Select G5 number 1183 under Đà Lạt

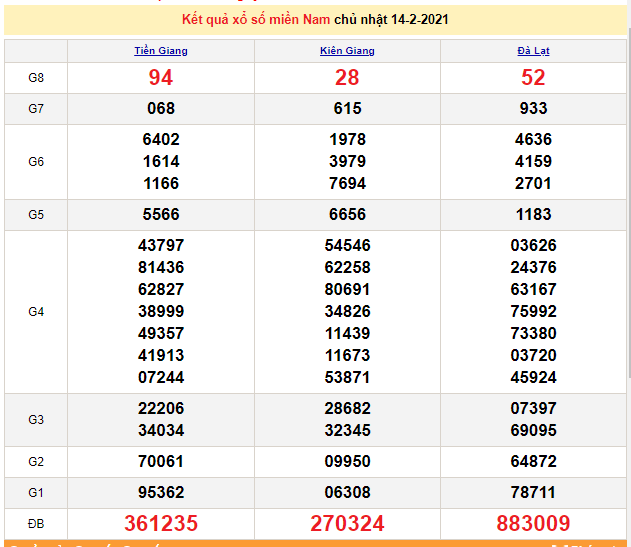click(x=533, y=215)
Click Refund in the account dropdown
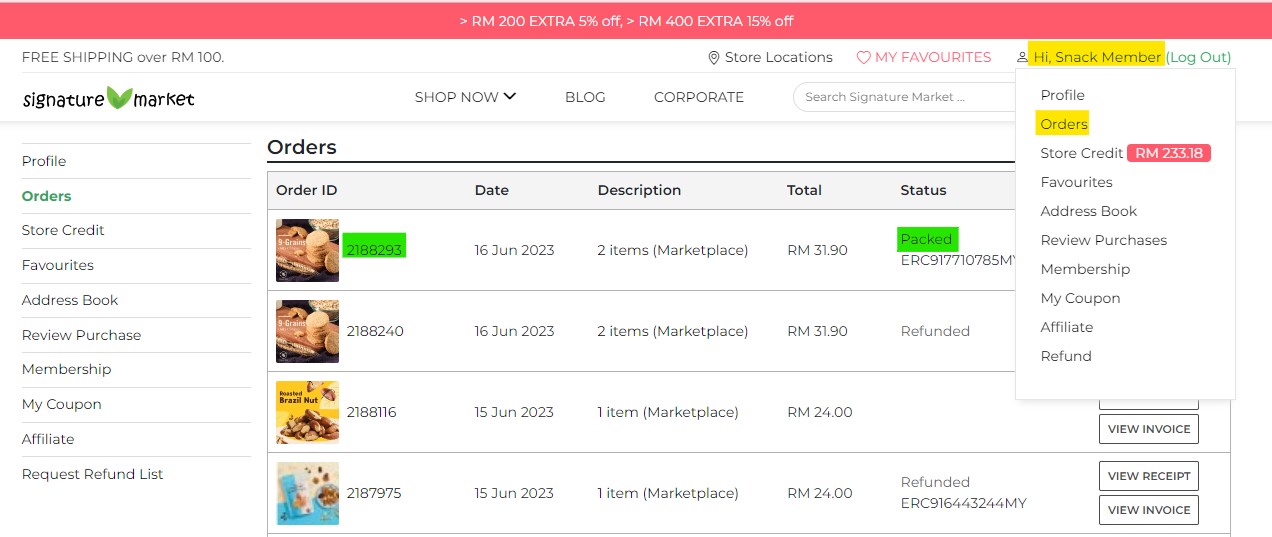The height and width of the screenshot is (537, 1272). click(x=1066, y=356)
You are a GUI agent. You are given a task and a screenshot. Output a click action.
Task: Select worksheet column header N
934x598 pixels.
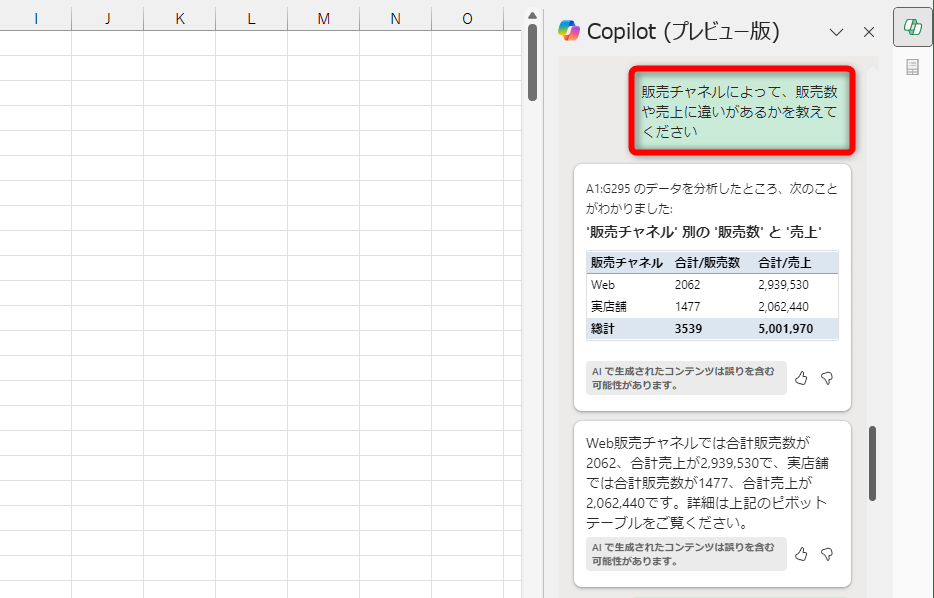click(394, 18)
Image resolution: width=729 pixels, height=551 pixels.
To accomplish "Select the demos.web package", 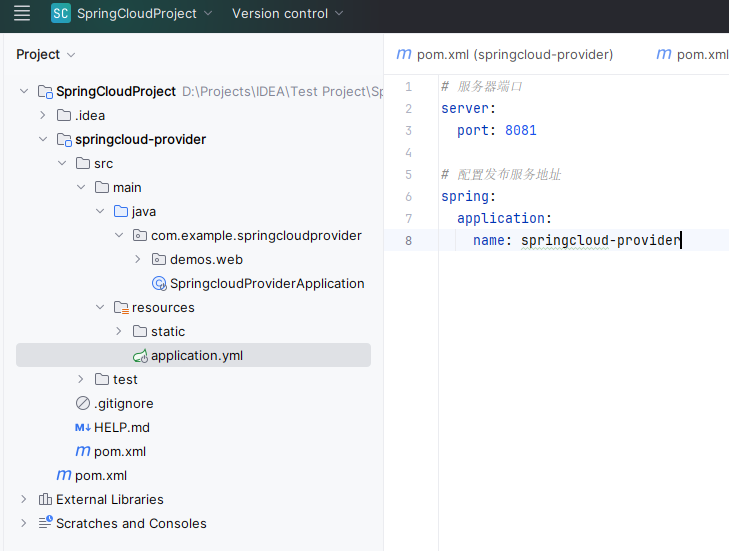I will 206,259.
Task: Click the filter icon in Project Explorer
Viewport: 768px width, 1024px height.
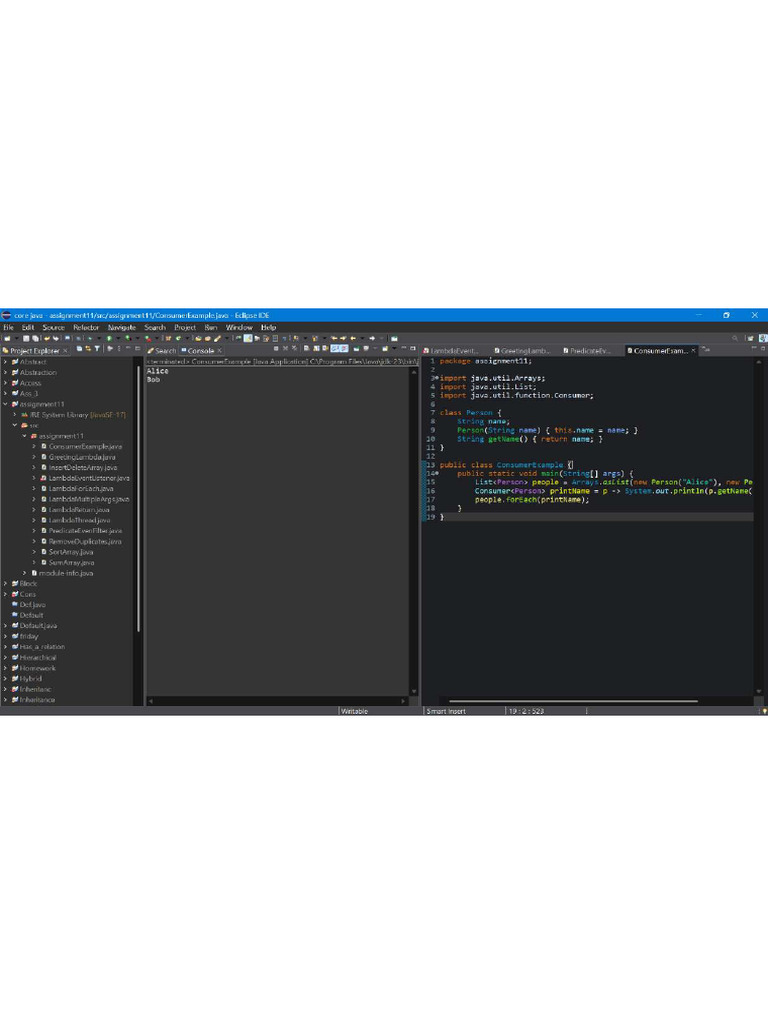Action: (x=97, y=350)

▶ _Instructions for the task_: Skip the pictures. Write out exactly the lines from the one with "Task: Click the" through the last line of the listing, both ends included, and nothing more.

▶ _Result below_:
Task: Click the filter icon in Project Explorer
Viewport: 768px width, 1024px height.
Action: (x=97, y=350)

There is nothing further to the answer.